+++ Data entries +++
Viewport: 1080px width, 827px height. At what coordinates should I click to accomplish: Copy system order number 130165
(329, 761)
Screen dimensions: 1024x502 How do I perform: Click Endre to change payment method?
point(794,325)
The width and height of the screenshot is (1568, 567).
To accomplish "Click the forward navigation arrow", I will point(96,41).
+++
**Work to complete**
Write out all of the records above word for word, keeping every line unchanged.

**Reply**
Viewport: 1080px width, 827px height. At what coordinates should I click to accomplish: Copy system order number 130165
(329, 761)
Screen dimensions: 1024x502 How do I perform: Click Endre to change payment method?
point(794,325)
The width and height of the screenshot is (1568, 567).
To accomplish "Click the forward navigation arrow", I will point(96,41).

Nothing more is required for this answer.